Roy Odiaka

Personal information
- Full name: Roy Odiaka
- Date of birth: 22 March 1992 (age 33)
- Place of birth: Colombes, France
- Height: 1.81 m (5 ft 11 in)
- Position(s): Forward

Youth career
- –2007: AF Garenne Colombes
- 2007–2010: Dulwich Hamlet
- 2010–2012: Crystal Palace
- 2012: Stoke City

Senior career*
- Years: Team / Apps / (Gls)
- 2009–2010: Dulwich Hamlet / 4 / (2)
- 2012–2013: Beckenham Town / 6 / (1)
- 2013: Walton Casuals / 4 / (0)
- 2013: Walton & Hersham / 3 / (2)
- 2013: Universitatea Cluj / 4 / (0)
- Total:  / 21 / (5)

= Roy Odiaka =

French footballer (born 1992)

Roy Odiaka (born 22 March 1992) is a French former footballer who played as a forward. He last played for Universitatea Cluj.

==Club career==
Odiaka's career began with AFC Garenne Colombes, who he featured for in the youth ranks. At the age of 16, Odiaka was handed the opportunity of a trial with Norwich City. He featured for the Under-18s in a fixture with Norfolk County in August 2008, in which he scored twice. However, he later joined Dulwich Hamlet before a move to the Canaries could progress.

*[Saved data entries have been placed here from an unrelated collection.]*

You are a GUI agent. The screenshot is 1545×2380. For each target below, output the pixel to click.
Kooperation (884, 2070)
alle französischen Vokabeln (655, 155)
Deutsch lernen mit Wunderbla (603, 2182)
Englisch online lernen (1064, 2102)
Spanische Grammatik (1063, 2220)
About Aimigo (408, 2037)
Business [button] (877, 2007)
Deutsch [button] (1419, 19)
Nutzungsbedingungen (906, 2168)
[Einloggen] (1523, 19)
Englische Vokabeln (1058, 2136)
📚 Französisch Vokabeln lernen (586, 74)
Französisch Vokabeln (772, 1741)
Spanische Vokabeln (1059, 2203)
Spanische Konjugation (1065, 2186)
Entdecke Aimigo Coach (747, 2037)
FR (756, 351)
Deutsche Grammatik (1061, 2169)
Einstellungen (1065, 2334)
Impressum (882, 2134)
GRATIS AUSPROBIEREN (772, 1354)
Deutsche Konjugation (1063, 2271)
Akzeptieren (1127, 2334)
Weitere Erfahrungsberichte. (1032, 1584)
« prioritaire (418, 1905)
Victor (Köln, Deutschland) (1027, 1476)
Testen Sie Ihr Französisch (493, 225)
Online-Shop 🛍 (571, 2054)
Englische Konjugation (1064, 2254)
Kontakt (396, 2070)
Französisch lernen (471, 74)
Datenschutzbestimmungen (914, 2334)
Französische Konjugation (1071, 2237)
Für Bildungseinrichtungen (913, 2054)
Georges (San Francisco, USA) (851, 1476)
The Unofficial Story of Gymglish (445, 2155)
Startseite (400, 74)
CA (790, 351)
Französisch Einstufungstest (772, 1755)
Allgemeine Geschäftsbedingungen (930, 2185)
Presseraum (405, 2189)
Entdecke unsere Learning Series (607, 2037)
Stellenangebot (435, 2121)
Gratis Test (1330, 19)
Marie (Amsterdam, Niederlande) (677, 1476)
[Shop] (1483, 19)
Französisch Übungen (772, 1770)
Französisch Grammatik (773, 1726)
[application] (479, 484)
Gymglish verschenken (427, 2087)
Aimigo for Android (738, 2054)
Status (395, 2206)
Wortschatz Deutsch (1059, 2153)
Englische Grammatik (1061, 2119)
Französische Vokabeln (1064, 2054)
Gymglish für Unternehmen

In July 2010, Odiaka was snapped up by Crystal Palace and he headed into the Under-21s. He went on to line-up for Stoke City Under-21s on three occasions, scoring once. With his first taste of action coming in a 5-1 defeat to Newcastle United on 3 September 2012, a debut goal would also be his only goal for the club. Following a 7-2 defeat to Tottenham Hotspur, his final appearance came in against Southampton in early October.

After failing to impress, he joined non-league outfit Beckenham Town in February 2012. Scoring one goal for the club, in a 3-0 win over Rochester United, he later joined Isthmian League Division One South club Walton Casuals for a short spell. Following four appearances, in which he failed to find the net, he joined local rivals Walton & Hersham.

Odiaka then moved to Romania to play in Liga I, joining Universitatea Cluj. After a successful trial earlier in the month, in which manager Ionel Ganea took less than 24 hours to offer a deal, he made his professional debut on 21 July 2013, replacing Cătălin Dedu at half-time in a 1-0 defeat to Petrolul Ploiești. Despite signing a three-year contract, he managed just a further three appearances before having his contract terminated on 10 September 2013.

Due to family relations, Odiaka was eligible to represent Nigeria, France or Senegal national teams.